Ce dernier long-métrage du cinéaste avant son assassinat est aussi son plus triste et désespéré. Salò est une libre adaptation de l'écrit le plus célèbre du Marquis de Sade : Les Cent Vingt Jours de SodomePasolini transpose le scénario dans la république fasciste et consumériste de Salò à la fin de la Seconde Guerre Mondiale. Un groupe de quatre notables décident de séquestrer 9 jeunes hommes et 9 jeunes femmes toutes et tous vierges. Ces jeunes gens se verront dans l'obligation de subir crescendo vices après vices, les fantasmes et tortures (psychologiques comme physiques) de leurs tortionnaires. Ils se verront également confronté à l'écoute d'histoires /récits directement tirées de l’œuvre du Marquis de Sade, par des maquerelles et prostituées destinées à aguicher le désir des notables fascistes. Le tout sera découpé en quatre "chapitres" aux titres assez explicites quand à ce qu'il vont proposer en allant toujours plus loin dans les extrêmes de la perversité. Ce découpage fait référence à une autre œuvre auquel Pasolini se réfère : L'enfer, de Dante. Dans cette œuvre de la fin du Moyen-âge, la narrateur est guidé par l'auteur latin Virgile dans les neuf cercles de l'enfer. D'une certaine manière, Pasolini devient alors notre Virgile qui nous mène au sein d'un autre enfer, celui propre à Salò .
1) Le Vestibule de l'enfer
2) Le Cercle des Passions
3) Le Cercle de la Merde
4) Le Cercle du Sang


La polémique que véhicula le long-métrage provoquera un immense scandale à sa sortie et ce même hors des limites du territoire italien. Censuré, voir interdit, dans plusieurs pays pour le discours politique fusionné à la violence et la sexualité de façon explicite finira de catégoriser le métrage comme le film à scandale ultime. Il reste cependant une pierre angulaire dans l'Histoire du Cinéma et est selon moi un film que tout cinéphile se doit de voir une fois dans sa vie (bien que paradoxalement le film ne soit pas accessible à tous). Il est évident que visionner Salò est aujourd'hui source de convoitise mais aussi d'appréhension et il n'est pas rare d'entendre au cours d'une discussion à caractère cinématographique "tu as déjà vu Salò?" comme un message de défi. Il est en effet évident que certains passages restent délicats même pour un cinéphile confirmé mais en réalité Salò reste un long-métrage très regardable. C'est un peu tout le problème quand l'imaginaire collectif mystifie un film sans le voir pour ses aspect crus et violents. Certains spectateurs se disent d'ailleurs aujourd'hui déçu en le découvrant, s'attendant à être dégoûté et choqué. Il s'agit à mon sens d'une très mauvais manière d'aborder une oeuvre et principalement une oeuvre comme celle-ci. Le film ne se résume absolument pas à une succession de séquences violentes et scatophiles comme veulent bien faire croire certains. Pasolini veut avant toute chose élaborer une critique sans concession sur l'idée du pouvoir absolu qu'une certaine liberté donne à ceux qui se l'octroie, un fascisme total en d'autres termes. Il parle de la déshumanisation de l'être humain jusqu'à le priver de la parole. Les notables sont associés à des bourreaux étant constamment en opposition avec leurs victimes misent en soumission.

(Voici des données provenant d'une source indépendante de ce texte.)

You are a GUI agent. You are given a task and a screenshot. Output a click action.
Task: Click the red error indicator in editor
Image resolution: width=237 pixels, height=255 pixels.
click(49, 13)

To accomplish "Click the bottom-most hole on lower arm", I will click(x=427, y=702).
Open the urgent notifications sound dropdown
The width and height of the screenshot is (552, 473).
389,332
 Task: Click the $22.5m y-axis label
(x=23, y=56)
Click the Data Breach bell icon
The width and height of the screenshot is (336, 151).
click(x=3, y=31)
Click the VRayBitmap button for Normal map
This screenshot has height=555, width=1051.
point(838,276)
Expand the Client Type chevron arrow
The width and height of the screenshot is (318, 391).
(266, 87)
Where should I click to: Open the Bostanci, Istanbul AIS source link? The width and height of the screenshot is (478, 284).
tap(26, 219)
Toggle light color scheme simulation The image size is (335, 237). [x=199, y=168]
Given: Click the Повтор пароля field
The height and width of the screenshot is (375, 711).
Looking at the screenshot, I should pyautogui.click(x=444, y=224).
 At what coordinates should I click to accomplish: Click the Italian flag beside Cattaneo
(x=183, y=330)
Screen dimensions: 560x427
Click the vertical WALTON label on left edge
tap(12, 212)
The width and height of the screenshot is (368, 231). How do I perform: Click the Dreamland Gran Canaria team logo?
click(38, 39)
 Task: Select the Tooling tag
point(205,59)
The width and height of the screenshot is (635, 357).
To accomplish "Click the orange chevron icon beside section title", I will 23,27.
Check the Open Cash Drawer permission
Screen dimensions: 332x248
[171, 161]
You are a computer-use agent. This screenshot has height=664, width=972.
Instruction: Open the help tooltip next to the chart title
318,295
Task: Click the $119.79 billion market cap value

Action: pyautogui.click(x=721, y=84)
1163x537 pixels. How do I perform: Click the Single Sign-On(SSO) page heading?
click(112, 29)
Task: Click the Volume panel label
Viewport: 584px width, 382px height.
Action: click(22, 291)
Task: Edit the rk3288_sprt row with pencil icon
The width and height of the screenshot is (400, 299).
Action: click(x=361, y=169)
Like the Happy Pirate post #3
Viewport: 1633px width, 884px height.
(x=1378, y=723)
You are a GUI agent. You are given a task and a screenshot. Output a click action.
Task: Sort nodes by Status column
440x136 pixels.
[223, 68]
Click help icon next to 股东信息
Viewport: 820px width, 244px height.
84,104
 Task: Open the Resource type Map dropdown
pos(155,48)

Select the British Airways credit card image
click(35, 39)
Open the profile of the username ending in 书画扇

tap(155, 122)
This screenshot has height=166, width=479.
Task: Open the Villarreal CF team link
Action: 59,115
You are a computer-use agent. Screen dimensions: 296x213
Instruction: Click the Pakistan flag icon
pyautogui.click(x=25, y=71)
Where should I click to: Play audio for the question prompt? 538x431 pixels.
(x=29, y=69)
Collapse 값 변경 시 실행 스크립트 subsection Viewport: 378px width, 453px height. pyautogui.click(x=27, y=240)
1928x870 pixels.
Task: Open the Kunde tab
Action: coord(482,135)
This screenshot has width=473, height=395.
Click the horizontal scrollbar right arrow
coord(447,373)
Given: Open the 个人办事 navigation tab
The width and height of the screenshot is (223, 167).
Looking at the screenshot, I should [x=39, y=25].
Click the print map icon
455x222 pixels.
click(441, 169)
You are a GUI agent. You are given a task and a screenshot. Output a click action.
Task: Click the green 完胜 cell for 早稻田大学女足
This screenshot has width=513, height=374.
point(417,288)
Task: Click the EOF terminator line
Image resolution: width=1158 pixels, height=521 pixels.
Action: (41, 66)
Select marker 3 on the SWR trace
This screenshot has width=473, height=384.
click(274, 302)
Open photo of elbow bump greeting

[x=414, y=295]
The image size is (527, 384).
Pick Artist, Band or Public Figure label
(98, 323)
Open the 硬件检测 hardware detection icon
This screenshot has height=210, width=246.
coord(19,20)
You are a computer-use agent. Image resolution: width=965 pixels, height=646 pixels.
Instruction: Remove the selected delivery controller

Je pense qu'il est malheureusement impossible de découvrir Salò aujourd'hui avec un regard neutre à moins de posséder le savoir nécessaire en amont. A vrai dire nous sommes très loin du genre "torture porn" comme certains le laissent entendre. Rien avoir donc avec des Cannibal Holocaust ou navets à la Human Centripede.


Cette dernière oeuvre du cinéaste fait suite à ce qu'il appelle sa "Trilogie de la Vie", un triptyque cinématographique célébrant la libération sexuelle. Salò se pose alors comme « l'abjuration de la trilogie de la vie », et exprime le sentiment de défaite et du désespoir pour Pasolini par rapport à sa précédente vision. Pour lui, la libération sexuelle n'en est pas une. Elle est plutôt le moment où le dernier espace sacré, le corps, se retrouve à son tour avaler par la machine de la société de consommation. Cette société, la nôtre, devient alors pour Pasolini le lieu d'un fascisme totalement nouveau.Il estime le capitalisme et le consumérisme représente ce nouveau fascisme. Son film construit alors un spectacle de violence et d'orgie menant à l'anarchisme où la liberté est toujours une liberté au dépens d'autrui, où l'autre est consommé, cannibalisé et ensuite assassiné. De par sa proposition de critique frontale du capitalisme, Salò dénonce brillamment cette société en décadence constante où le pouvoir, de tous contre tous, mène à la déshumanisation de l'esprit et du corps.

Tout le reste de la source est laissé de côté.